Zur Verwirklichung des Kündigungsgrundes ist es nicht erforderlich, dass allen Mitbewohnern des Hauses durch das Verhalten des Mieters das Zusammenwohnen verleidet wird; es genügt, wenn ein Teil der Mitbewohner oder auch nur ein einzelner Mitbewohner von einem derart qualifizierten Verhalten betroffen ist.

 

Der Kündigungsgrund des § 30 Abs 2 Z 3 MRG setzt nicht voraus, dass das Verhalten dem Störer subjektiv vorwerfbar ist. Es kommt nicht darauf an, ob den Mieter ein Verschulden trifft, sondern darauf, ob das objektiv in Erscheinung tretende Verhalten als ein grob ungehöriges, das Zusammenwohnen verleidendes angesehen werden muss, auch wenn es etwa auf eine geistige Erkrankung zurückgeführt werden kann.

 

Grundsätzlich sind für die Beurteilung von Kündigungsgründen die Umstände im Zeitpunkt der Zustellung der Aufkündigung maßgeblich. Wenn allerdings der gekündigte Mieter nach Zustellung der Aufkündigung sein unleidliches Verhalten einstellt, ist die Verhaltensänderung bei der Beurteilung des Gesamtverhaltens mitzuberücksichtigen und kann bei Vorliegen einer positiven Zukunftsprognose zur Klageabweisung führen, sofern die Wiederholung der bisherigen Unzukömmlichkeiten ausgeschlossen werden kann.
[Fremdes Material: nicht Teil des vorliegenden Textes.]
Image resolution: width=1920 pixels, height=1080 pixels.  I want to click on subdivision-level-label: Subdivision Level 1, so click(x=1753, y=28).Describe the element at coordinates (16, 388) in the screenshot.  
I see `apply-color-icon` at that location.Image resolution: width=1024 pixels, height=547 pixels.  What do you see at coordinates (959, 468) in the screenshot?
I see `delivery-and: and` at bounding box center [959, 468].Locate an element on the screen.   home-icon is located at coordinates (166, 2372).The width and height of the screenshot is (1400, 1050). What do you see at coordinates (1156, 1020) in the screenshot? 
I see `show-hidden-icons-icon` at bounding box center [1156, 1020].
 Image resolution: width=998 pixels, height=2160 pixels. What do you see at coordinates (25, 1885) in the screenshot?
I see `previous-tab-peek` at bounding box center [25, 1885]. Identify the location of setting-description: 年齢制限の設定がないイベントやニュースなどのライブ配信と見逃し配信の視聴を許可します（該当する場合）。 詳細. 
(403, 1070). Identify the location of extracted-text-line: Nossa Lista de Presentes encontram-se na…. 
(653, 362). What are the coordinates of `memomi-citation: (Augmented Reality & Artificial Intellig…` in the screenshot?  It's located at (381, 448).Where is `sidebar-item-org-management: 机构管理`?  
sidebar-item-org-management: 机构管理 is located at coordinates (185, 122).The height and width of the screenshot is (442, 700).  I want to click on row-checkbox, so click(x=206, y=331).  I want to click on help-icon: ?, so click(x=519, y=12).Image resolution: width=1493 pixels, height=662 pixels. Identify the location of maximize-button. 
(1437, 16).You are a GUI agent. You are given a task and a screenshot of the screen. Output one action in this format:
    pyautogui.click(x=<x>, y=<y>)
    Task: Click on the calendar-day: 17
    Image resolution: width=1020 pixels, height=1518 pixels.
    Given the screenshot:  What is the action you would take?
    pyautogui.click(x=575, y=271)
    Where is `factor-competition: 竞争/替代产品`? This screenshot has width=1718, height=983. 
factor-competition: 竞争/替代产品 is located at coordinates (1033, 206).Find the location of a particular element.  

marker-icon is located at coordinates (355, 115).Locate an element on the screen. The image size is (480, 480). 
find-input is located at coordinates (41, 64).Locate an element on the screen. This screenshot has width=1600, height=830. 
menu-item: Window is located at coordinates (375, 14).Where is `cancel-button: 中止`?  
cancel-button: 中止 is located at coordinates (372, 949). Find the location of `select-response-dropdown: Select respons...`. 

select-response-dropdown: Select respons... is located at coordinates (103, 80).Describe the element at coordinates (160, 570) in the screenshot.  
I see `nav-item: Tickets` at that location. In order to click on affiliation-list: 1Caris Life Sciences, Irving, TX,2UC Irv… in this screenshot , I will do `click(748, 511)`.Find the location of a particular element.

Unter Umständen kann auch auf Entwicklungen Bedacht genommen werden, die zum Zeitpunkt des Schlusses der mündlichen Verhandlung bereits in die Wege geleitet wurden.

 

Im Sinne der dargestellten Rsp, wonach eine Wiederholung des unleidlichen Verhaltens ausgeschlossen sein muss, kann in der Argumentation des Berufungsgerichts keine Fehlbeurteilung erblickt werden. Schon das eine Hilfe ablehnende Verhalten der Beklagten zeigt, dass eine Einsicht in ihr Krankheitsbild nicht vorhanden ist; damit wird eine positive Zukunftsprognose ausgeschlossen.

 

Die in der Revision zitierten Entscheidungen 3 Ob 29/06w und 7 Ob 628/91 sprechen nicht gegen diese Beurteilung. Der E 3 Ob 29/06w lagen Streitigkeiten in einer Lebensgemeinschaft zugrunde; es war mit hoher Wahrscheinlichkeit auszuschließen, dass die beklagte Mieterin die beendete Lebensgemeinschaft wieder aufnehmen werde. In der E 7 Ob 628/91 konnte gerechtfertigt angenommen werden, dass es in Zukunft nicht mehr zu einer Wiederholung der vorgekommenen gravierenden Unzukömmlichkeiten kommen werde.